Keep it raw

Keep it raw

Tara Deshpande Tennebaum is a familiar face. After acting in films like Iss Raat Ki Subah Nahin, Bombay Boys and Style, she moved to the US to study at the French Culinary Institute in New York and later Le Cordon in Paris.

In 2004, she started Azalea Catering. She has hosted a cooking show and written books on the food she loves. Her latest book is An Indian Sense of Salad, where she documents delicious salad recipes for a raw-food diet. Let’s get to know more about it.

Many Indians love to overcook their food. So how have you deconstructed classic Indian dishes to their raw form?
Indian cooking is highly evolved. Our flavour compositions are complex and have worked for hundreds of years. Take Sarson Da Saag — we know that spinach and corn and mustard work very well together in their cooked form, so with some adjustments, they can be made to work in their raw form as well. Indians are masters at pairing flavours. We take many flavours, merge them and create a flavour that did not exist before.

Anything left uncooked is perhaps considered ‘salad’. And salad is always an accompaniment with Indian food. How would you convince an Indian foodie to consider having a salad as a meal?
Salads in India are resigned to a teaspoonful of Koshimbir on your thali or a Raita served with Biryani. Our idea of a ‘salad’ is a few sliced vegetables without a dressing. That’s not a salad. For it to qualify as a salad, it must have a dressing. As time is a constraint these days, the salad is the best and fastest thing you can prepare. Dressings can be made and stored in the fridge for weeks.

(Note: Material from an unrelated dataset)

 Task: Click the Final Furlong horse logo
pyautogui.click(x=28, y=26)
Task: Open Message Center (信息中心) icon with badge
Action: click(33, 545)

Vegetables can be cut in interesting shapes that makes it fun for children. The Omelette Salad uses leftover ingredients to make a quick meal, the Jar Salad can be taken to the office and the Caesar Salad is a wonderful meal for the whole family. Leftover Tandoori Chicken in a Tandoori Chicken Salad with Naan crumbs and a dressing made from easily available ingredients like mint and yogurt is a meal in a bowl. It’s your multi-vitamin for the day. It’s fast, easy, fresh, healthy and damn tasty. But this book is not about health first. It’s about flavour with benefits. Vegan food can be very sophisticated and raw food can be beautiful.

Can you tell us about some lesser-known ingredients you’ve written about and how you discovered them?

Northeast India had been an inspiration to me in this book. Its culinary potential is waiting to be discovered. Take Mizoram’s Hatkora or Wild Orange Peel, a version of this is used in Japanese 7 spice, Shichimi Togarashi. Many may not know that the world’s earliest orange trees come from Mizoram. The Bhonsales brought specimens from the northeast and cultivated the first Nagpur oranges in Maharashtra.

Perilla seeds also used in Northeast Indian food is used in its seed form in Japanese cooking as well as its leaf form — Shiso that comes in green and purple. Tadgola, a soft and delicate fruit of the palm tree is a delicacy in the Konkan but not as well known outside India. It looks like an egg and I created the bird’s nest salad around it.

Technically, a salad dressing is part acid and part fat. If vinegars can be used in salad dressings, why not traditional souring agents like Kokum, Bilimbi and Vatamba? To me, tender coconut is a wonderful substitute for cheese. It is so easily and cheaply available in India. You can throw it into a salad everyday if you like. For a country’s cuisine to go global, you have to be willing to turn things on their head. Think out of the box.

What kind of culinary traditions of the cuisines — Japanese, American, Italian and French — did you find that made it possible to marry it with Indian cuisine?
 

I borrowed both ingredients and techniques. Salads as we know them today, are an American creation. I employed the wilted salad technique to deconstruct the Sarson Da Saag. I combined Miso and Turmeric — oh what an amazing combination. Japanese curry uses turmeric and they also use saffron in their cooking. You will see this in the Japanese Tofu Salad.

In the Bharta Japonaise, I used Wasabi Mayonnaise which is a French Japanese creation, a Japanese sesame dressing and instead of glazing the eggplant like the Japanese do, I smoked it into a bharta.

Can you give some tips on how one can include salads in their diet (if they’re not used to eating salads as meals) and form healthy eating habits?

Start with familiar ingredients. Adjust dressing to suit your taste. I have adapted the flavours in this book to our desi love of sweet, spicy and salty. But the best thing about a salad, unlike a cooked dish is you can make any kind of dressing. Take Paani Puri powder, lime juice, jaggery and some olive oil, shake it up, pour it over sprouted beans. Take some mizuna leaves and crush a tablespoon of puri over it. This way you eat less puri and more protein packed beans, but you get enough fatty crunch to satisfy the palate. Fat is more effective in satiation than carbs.